Massive hole in Dormont parking lot reveals even more concrete boxes
The mystery of a buried, mobile-home-sized container that collapsed and gobbled up part of the Dormont recreation center's parking lot deepened with the discovery of two more concrete boxes.
Officials don't know how long the empty boxes have been buried 7 feet underground or who placed them, but speculate they were part of an underground storm-water drainage system from the early 20th century.
“We'll know once we get it all fully dug out,” borough Manager Jeff Naftal said on Thursday.
The boxes — each 17 feet wide, 53 feet long and 12 feet deep — were buried side-by-side under the parking lot close to Dormont Avenue.
The recreation center was built in late 1929, but its pool dates to 1920.
Workers installed sewers in the area in the early 1920s; officials speculate a storm drainage structure would have been needed for Dormont Avenue when it was connected to Banksville Road.
Dormont Avenue and Banksville Road were connected by at least 1934, according to a map of the borough on the Historic Pittsburgh website, hosted by the University of Pittsburgh's Digital Research Library.
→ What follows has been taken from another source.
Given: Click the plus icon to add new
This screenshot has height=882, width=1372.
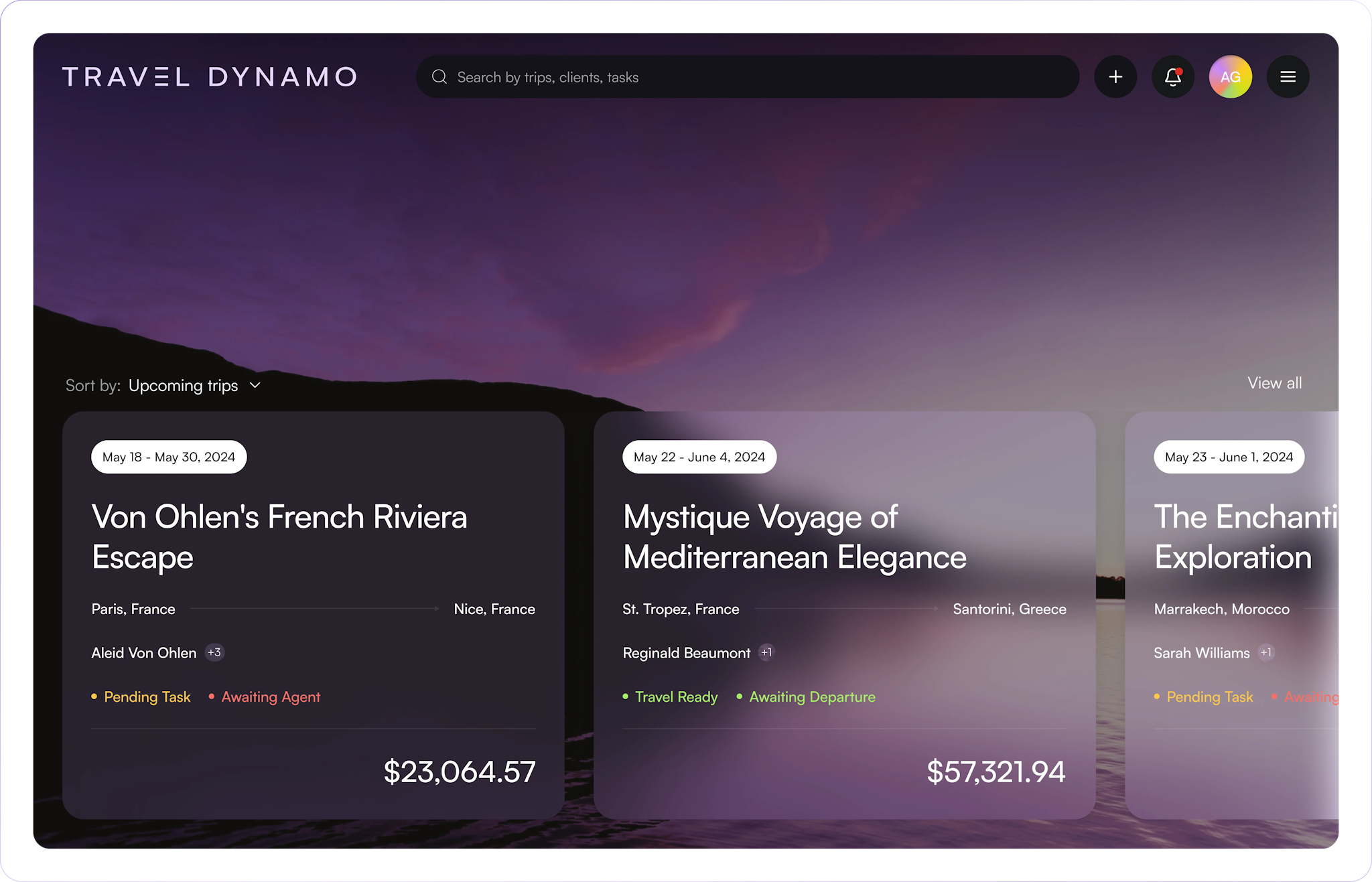Looking at the screenshot, I should (x=1116, y=77).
The concrete containers appear linked by a channel that would allow water to go into the first container and overflow to successive containers, Naftal said.
They might have been used to hold excess water and take pressure off the storm sewer, said Franco Niando, co-owner of Niando Construction Inc., while at the site with an excavation crew.
His company has done similar work, including at a parking lot in East McKeesport, he said.
Recreation center workers spotted a hole last week when part of the parking lot collapsed. About five parking spaces were affected, Naftal said.
Dormont hired Niando for what was expected to be a two-day job starting on Tuesday. After the company started working, it discovered more containers.
Because of the size of the boxes, Niando Construction will not remove them, but cave in the roofs and fill them with dirt, concrete and rock, reusing as much excavated material as possible.
The project is expected to take two weeks, Niando said.
“We want to take our time and do it right,” he said.
Dormont expected to pay Niando $3,200 a day for work on one container. Now that more boxes have been uncovered and extra filling material might have to be purchased, the final price is unknown, Naftal said.
“I'll go back to council at their April 1 meeting to get ... approval for whatever we end up spending on the final project,” he said.
Borough crews will repave the lot, Naftal said. Activities at the recreation center will not be affected, he added.